You can improve lead-capture and sales-conversion rates by directing your prospective customers to special Web site landing pages.
But you can enjoy even greater success by expanding your landing pages—turning them into microsites—and customizing the homepages and navigation menus of those microsites based on whatever you know about each visitor.
Personalize for Maximum Effectiveness
The most effective online lead-generation campaigns drive prospective customers to multipage microsites that have informational homepages (the landing pages) and links to enticing offers such as whitepapers and prerecorded webinars.
For maximum impact, personalize your entire microsite (and especially the landing page) based on whatever information you might have about the viewer. For example, your microsite should present different information and offers depending on whether the prospect arrived by clicking on a banner ad (and depending on what ad he clicked) or by searching Google for a particular keyword (and depending on what that keyword was).
A company that sells HR software, for example, might create one microsite for CEOs and another for HR directors. It would therefore place an ad on a site mostly likely to be seen by CEOs and a different ad on a site mostly likely to be viewed by HR directors. Each of these ads would then link to its own version of the microsite.
An email campaign can permit even greater microsite personalization through specially coded hyperlinks in the email messages. When prospects click on the link, their browsers provide your microsite with unique ID codes that enable the microsite to look up the prospects in your marketing database.
Even if you buy a list of prospects to send your email message to, that list will likely contain at least the first and last name of each prospect and perhaps much more. Your microsite can look up that information and do a "web merge." That's the Web equivalent of a mail merge—personalizing the microsite's pages with the prospect's first name, etc. (e.g., "Hello Jane, thanks for visiting").
And if the list you buy includes each person's job title, your microsite can, and should, present different information and offers based on the job title.
In addition to being more relevant and welcoming to prospects, customizing and personalizing microsites and their landing pages eliminates the temptation to create a single, "one-page-fits all" landing page that ends up containing too much text to be effective.
Customizing microsites based on the sources of the prospects also reduces the need for your landing pages to ask viewers for any information about themselves. Studies have shown that asking a prospective customer for information on a landing page increases abandonment.
──────────────────────────────
_Problem set_.
a: From the text on microsite landing pages, reproduce the passage starting at "And if the list" and ending at "the job title.".
b: Rewrite the records starting at the line containing "Software: (1047, 208)" and ending at the end of the records, replacing "Locate" with "Find" and leaving everything else unchanged. Give only those lines and omit the pictures.
──────────────────────────────
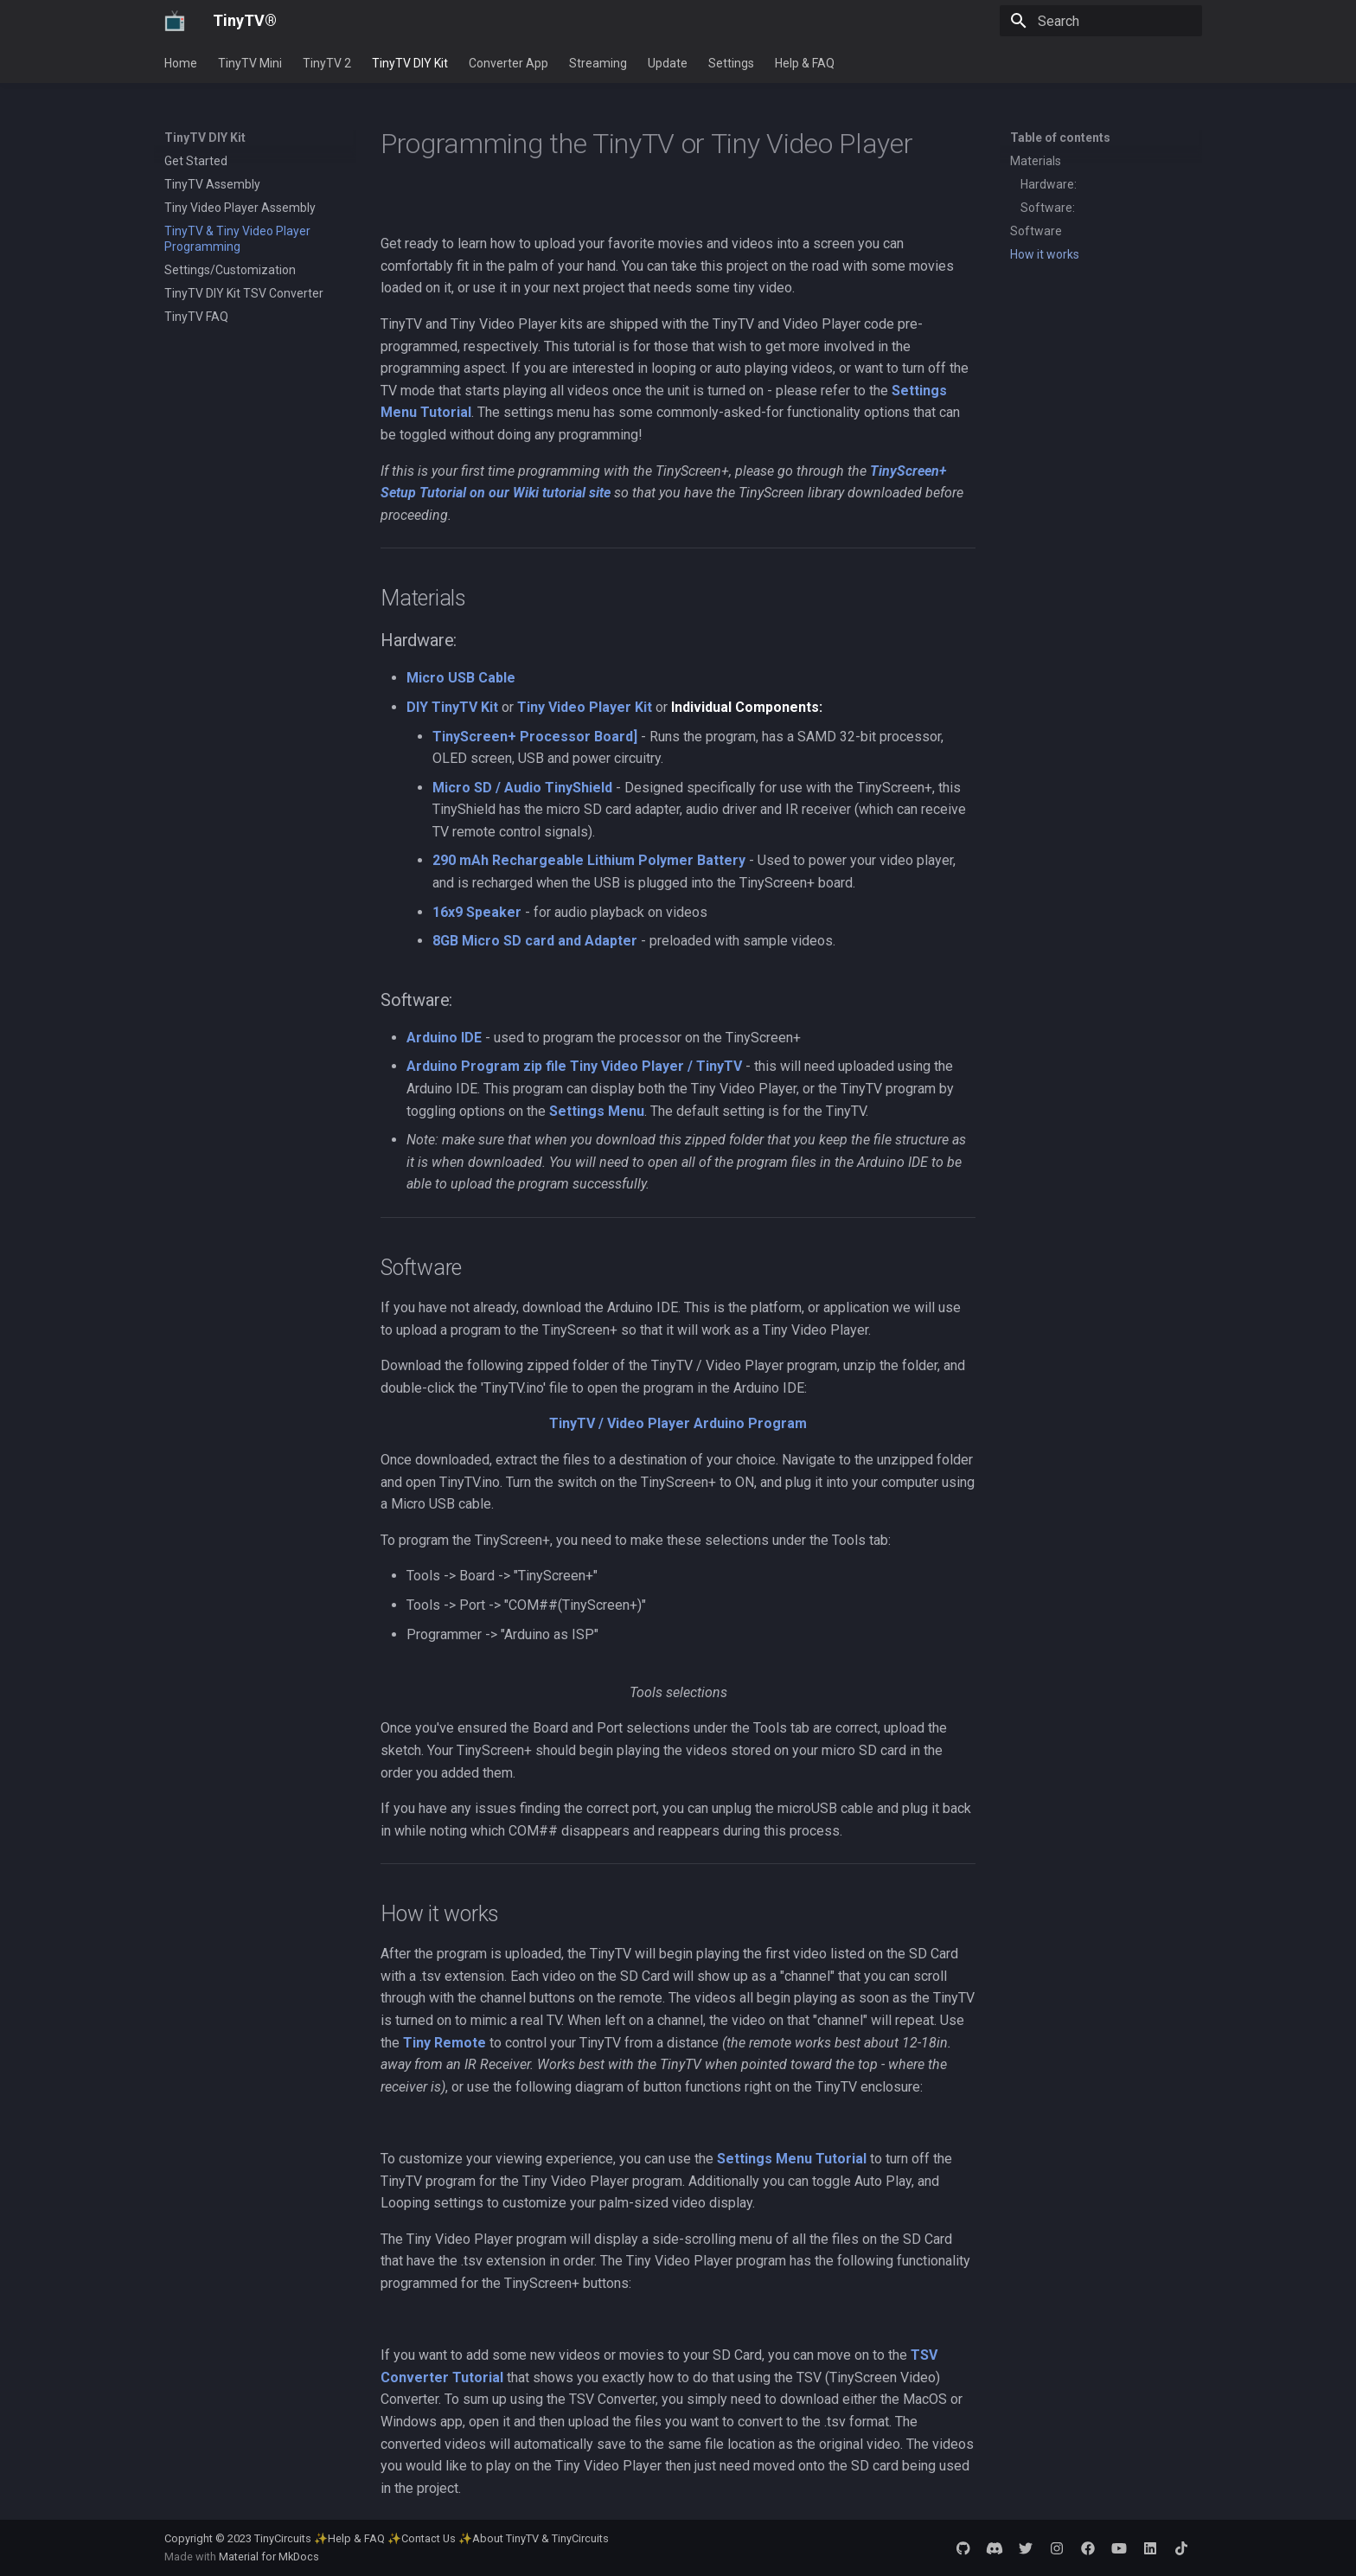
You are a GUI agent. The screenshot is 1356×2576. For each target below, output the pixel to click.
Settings (731, 63)
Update (668, 63)
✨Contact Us (421, 2538)
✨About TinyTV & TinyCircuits (533, 2538)
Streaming (598, 63)
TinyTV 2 (327, 63)
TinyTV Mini (250, 63)
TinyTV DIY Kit (410, 63)
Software (1036, 231)
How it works (1044, 254)
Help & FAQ (805, 63)
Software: (1047, 208)
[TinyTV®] (174, 20)
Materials (1035, 161)
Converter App (508, 63)
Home (180, 63)
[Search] (1101, 20)
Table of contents (1060, 137)
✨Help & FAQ (349, 2538)
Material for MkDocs (269, 2556)
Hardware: (1048, 184)
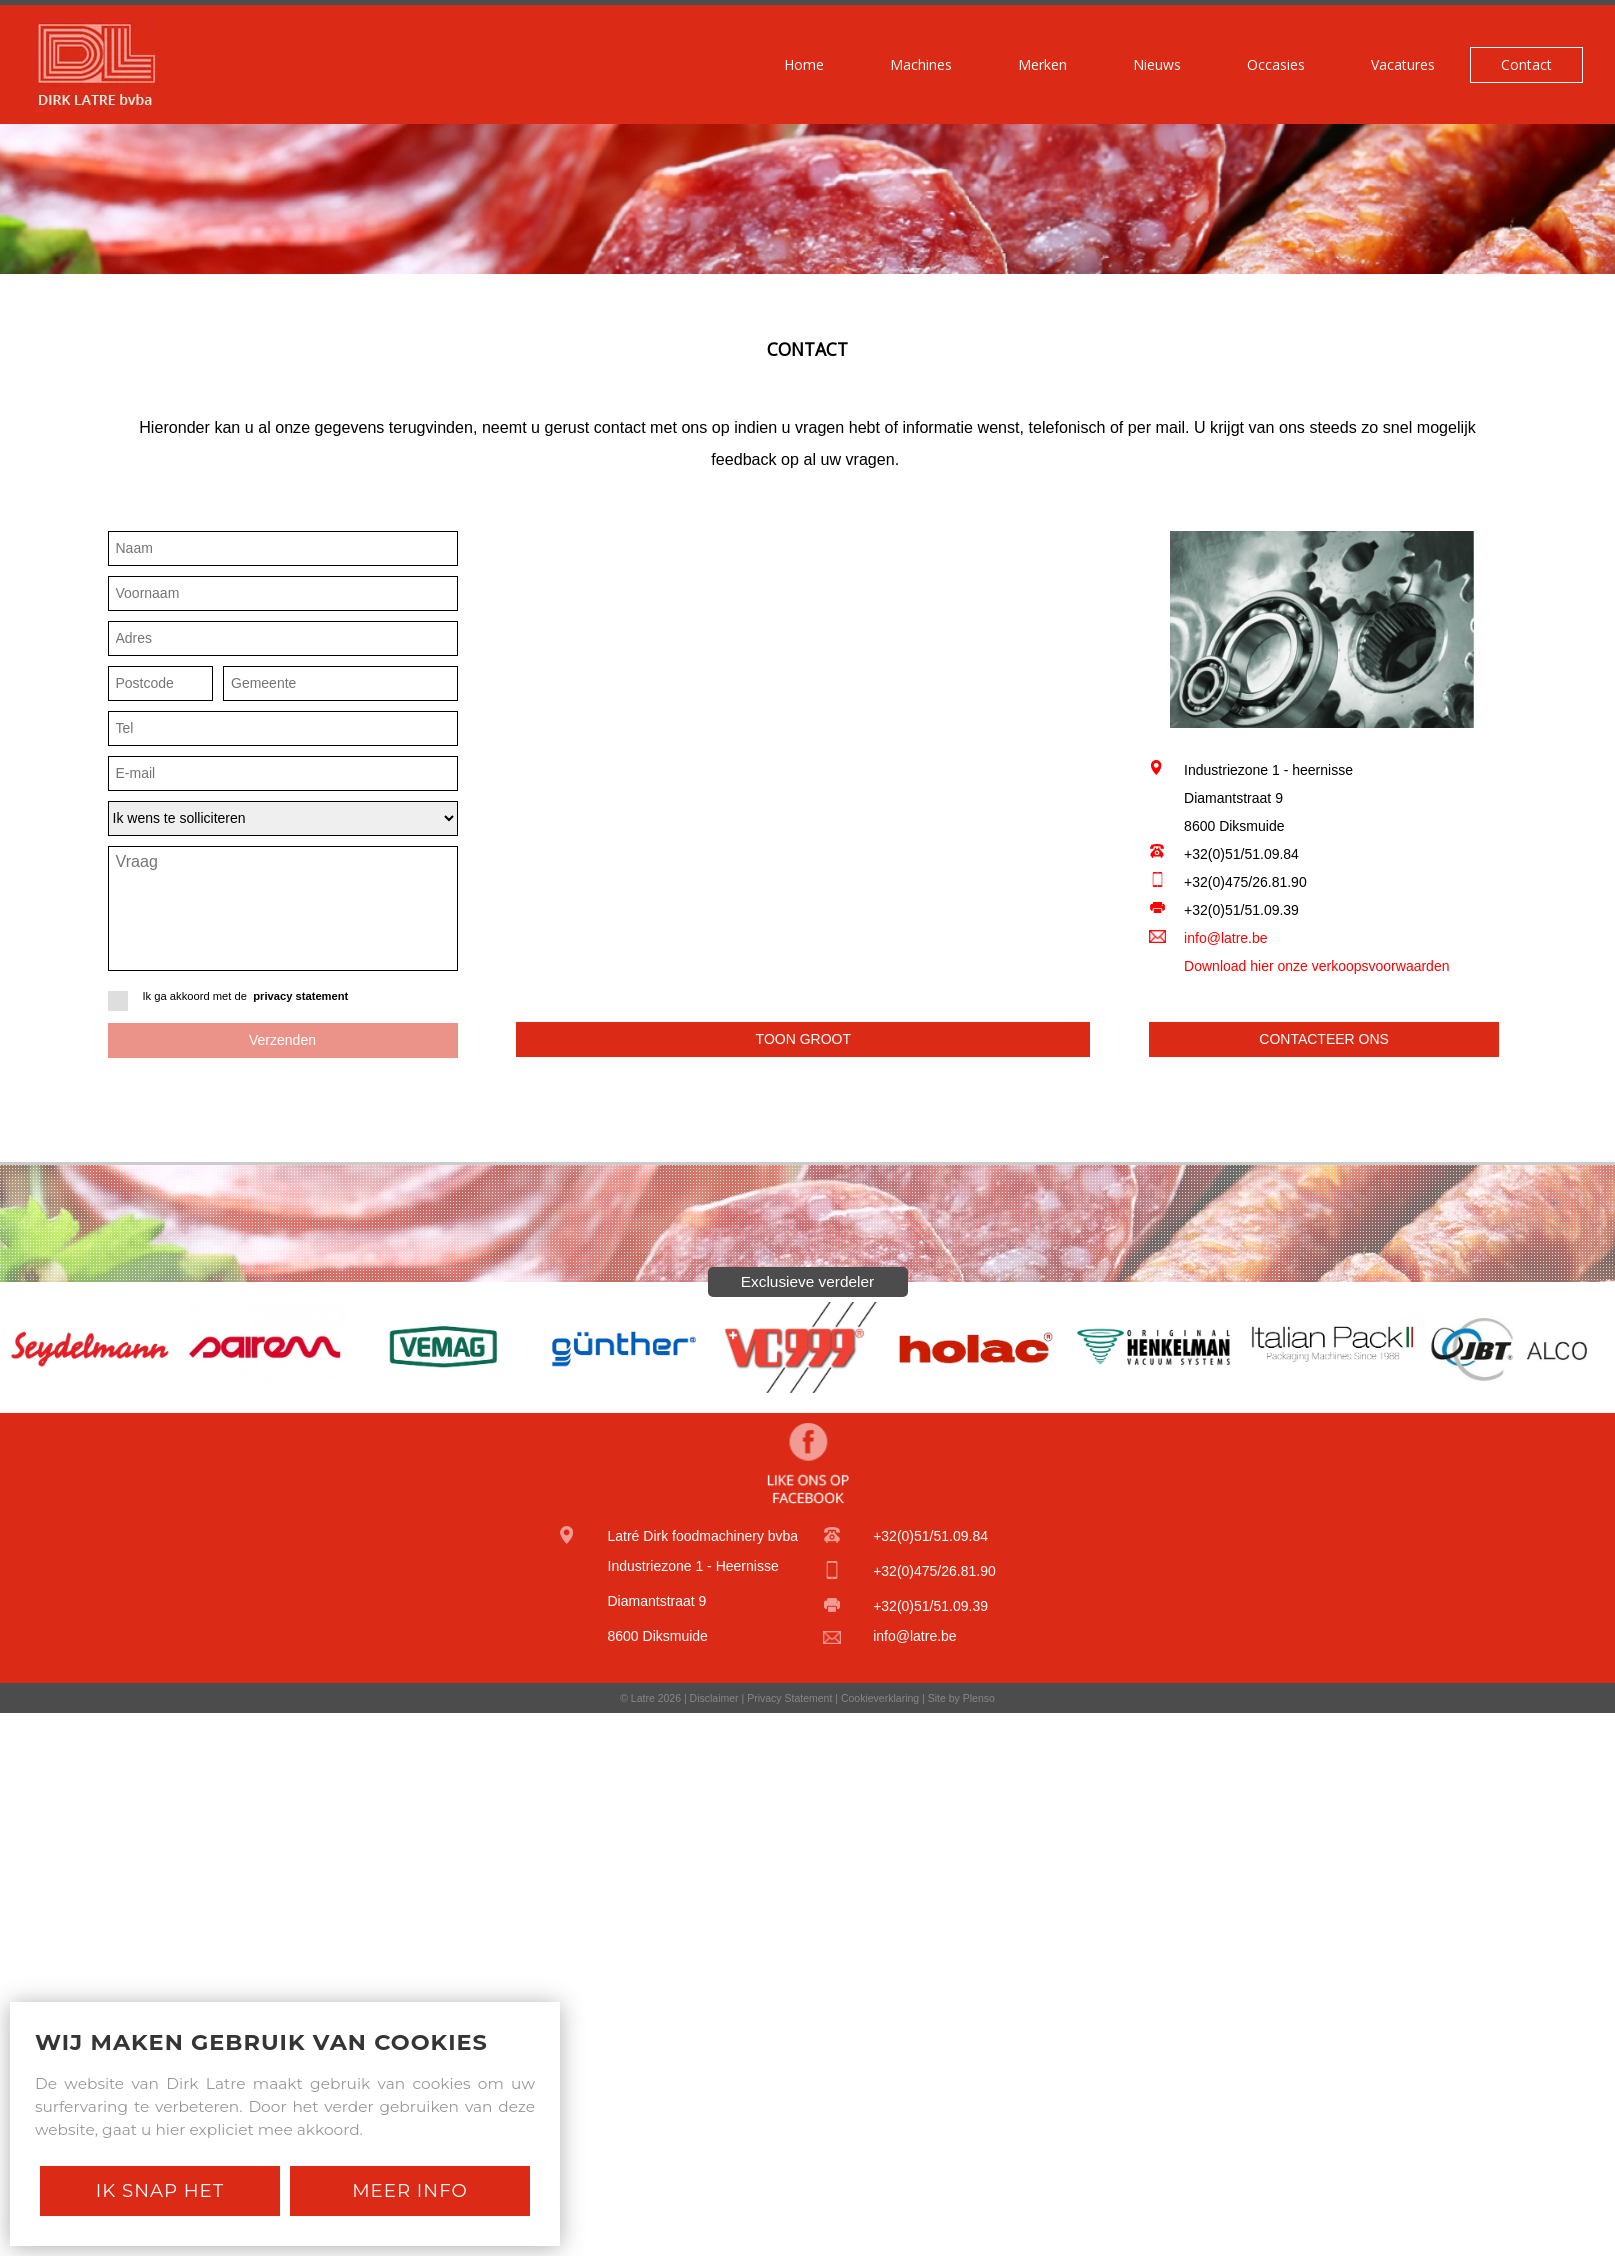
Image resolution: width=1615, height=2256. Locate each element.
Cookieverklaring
──────────────────────────────
_Results of the exercise_.
a:
And if the list you buy includes each person's job title, your microsite can, and should, present different information and offers based on the job title.

b:
Software: (1047, 208)
[TinyTV®] (174, 20)
Materials (1035, 161)
Converter App (508, 63)
Home (180, 63)
[Search] (1101, 20)
Table of contents (1060, 137)
✨Help & FAQ (349, 2538)
Material for MkDocs (269, 2556)
Hardware: (1048, 184)
Image resolution: width=1615, height=2256. Find each element.
Cookieverklaring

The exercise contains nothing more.